I'm not sure if linking is permissible and I don't want to ruffle any feathers, just go to YouTube and search for NYC CNC.

Ken


----------



## echesak (Sep 6, 2014)

Thanks Ken.  Yes, I'm very familiar with this series.  I've been through the entire set a couple times.  Thanks for the reference, though...

I've made a ton of progress, over the last couple evenings.  I've tried some of my better bits in the Tormach with fantastic results.  The short stick-out really helps a lot.  I was trying a 3/8" International Minicut last night.  It rips through the aluminum at a really good rate.  I was conservatively cutting at about 0.100 DOC, 20IPM, 5000RPM and 40% step-over.  It was eating this up with no problem at all.  I probably could have doubled the feed.  The finish is not as good as I'd like.  But the Minicut bit is a rougher. 

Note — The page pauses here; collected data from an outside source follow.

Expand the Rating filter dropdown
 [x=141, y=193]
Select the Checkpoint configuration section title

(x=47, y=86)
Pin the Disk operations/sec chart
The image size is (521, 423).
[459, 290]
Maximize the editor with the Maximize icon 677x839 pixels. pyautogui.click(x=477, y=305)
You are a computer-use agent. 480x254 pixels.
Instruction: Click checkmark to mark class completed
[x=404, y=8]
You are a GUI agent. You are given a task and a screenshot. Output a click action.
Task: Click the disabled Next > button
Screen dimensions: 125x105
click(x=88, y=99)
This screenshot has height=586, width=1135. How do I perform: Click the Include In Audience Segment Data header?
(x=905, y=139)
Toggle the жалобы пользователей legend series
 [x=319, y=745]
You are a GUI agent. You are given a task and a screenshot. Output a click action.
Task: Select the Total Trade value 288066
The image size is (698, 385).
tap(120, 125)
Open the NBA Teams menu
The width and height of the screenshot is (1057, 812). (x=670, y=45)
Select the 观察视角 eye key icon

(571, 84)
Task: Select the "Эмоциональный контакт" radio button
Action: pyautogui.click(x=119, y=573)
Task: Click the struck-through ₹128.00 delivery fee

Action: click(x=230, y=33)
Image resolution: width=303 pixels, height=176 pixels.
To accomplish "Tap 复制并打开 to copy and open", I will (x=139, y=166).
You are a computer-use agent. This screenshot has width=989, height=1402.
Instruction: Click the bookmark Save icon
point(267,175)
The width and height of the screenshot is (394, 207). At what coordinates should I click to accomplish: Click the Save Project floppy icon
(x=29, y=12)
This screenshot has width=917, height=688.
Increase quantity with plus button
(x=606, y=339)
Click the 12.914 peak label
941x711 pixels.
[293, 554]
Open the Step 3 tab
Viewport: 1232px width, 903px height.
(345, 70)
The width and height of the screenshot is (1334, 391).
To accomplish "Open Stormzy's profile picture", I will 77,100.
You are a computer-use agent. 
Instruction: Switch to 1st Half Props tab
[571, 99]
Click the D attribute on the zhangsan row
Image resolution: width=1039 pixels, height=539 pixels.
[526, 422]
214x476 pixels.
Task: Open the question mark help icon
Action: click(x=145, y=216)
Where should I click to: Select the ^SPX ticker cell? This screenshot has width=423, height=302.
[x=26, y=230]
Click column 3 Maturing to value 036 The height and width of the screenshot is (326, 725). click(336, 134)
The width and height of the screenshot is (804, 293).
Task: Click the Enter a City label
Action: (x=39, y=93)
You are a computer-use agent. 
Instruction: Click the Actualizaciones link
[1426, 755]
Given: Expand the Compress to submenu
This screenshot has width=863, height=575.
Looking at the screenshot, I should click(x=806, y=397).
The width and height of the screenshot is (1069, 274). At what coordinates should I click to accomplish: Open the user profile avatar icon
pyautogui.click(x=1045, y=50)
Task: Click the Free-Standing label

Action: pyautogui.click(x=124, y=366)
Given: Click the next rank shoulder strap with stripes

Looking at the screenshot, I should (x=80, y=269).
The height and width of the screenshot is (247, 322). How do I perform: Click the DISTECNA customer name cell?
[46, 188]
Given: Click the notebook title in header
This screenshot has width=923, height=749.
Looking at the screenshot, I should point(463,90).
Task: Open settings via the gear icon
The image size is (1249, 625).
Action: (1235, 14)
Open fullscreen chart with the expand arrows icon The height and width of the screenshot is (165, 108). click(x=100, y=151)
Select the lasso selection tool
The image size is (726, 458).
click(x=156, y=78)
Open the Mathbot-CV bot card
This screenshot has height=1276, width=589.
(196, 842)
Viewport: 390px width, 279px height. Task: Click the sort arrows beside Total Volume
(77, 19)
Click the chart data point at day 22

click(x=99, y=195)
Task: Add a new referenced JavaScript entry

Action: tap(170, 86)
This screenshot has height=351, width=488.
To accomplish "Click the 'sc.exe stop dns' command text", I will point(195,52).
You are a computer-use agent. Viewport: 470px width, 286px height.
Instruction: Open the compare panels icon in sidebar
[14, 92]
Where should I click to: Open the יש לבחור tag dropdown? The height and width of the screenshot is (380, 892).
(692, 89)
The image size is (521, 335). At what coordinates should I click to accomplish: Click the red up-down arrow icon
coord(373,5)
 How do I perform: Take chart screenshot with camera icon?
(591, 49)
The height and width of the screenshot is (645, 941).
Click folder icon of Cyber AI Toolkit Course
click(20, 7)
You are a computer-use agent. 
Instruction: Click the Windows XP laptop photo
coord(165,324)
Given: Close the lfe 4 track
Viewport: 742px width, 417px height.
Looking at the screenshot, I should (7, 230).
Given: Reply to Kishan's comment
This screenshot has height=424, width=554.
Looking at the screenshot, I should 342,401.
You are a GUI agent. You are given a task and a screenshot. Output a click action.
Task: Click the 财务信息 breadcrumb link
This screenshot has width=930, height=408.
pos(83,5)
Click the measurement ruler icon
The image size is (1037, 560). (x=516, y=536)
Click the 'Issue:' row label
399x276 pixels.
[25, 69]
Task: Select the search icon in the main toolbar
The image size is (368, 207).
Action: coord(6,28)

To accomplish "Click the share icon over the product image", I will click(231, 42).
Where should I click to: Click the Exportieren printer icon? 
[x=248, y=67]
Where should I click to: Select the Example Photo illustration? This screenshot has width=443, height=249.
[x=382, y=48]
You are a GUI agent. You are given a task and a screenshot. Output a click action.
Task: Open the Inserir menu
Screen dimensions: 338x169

I'm starting to get a feel for what seems to work.  I want to try my 4 flute finisher again, and see if it works better on some of these new settings, but for finishing, not hogging material.

Thanks to all for the tips and info.  I'm definitely making progress.

Eric


----------



## Ken_Shea (Sep 7, 2014)

That's good news Eric,
It takes time to learn ones equipment and for us Hobby guys that aren't at it day after day it takes a bunch longer. On of the things to look our for on smaller lower power machines like ours is at high RPM motor torque drops significantly and while the servo's can still push the table at max rate it can just bog down the motor if you get too aggressive.
Four flute on Aluminum works well as a finisher or on some of the tougher aluminum alloys for general non aggressive use.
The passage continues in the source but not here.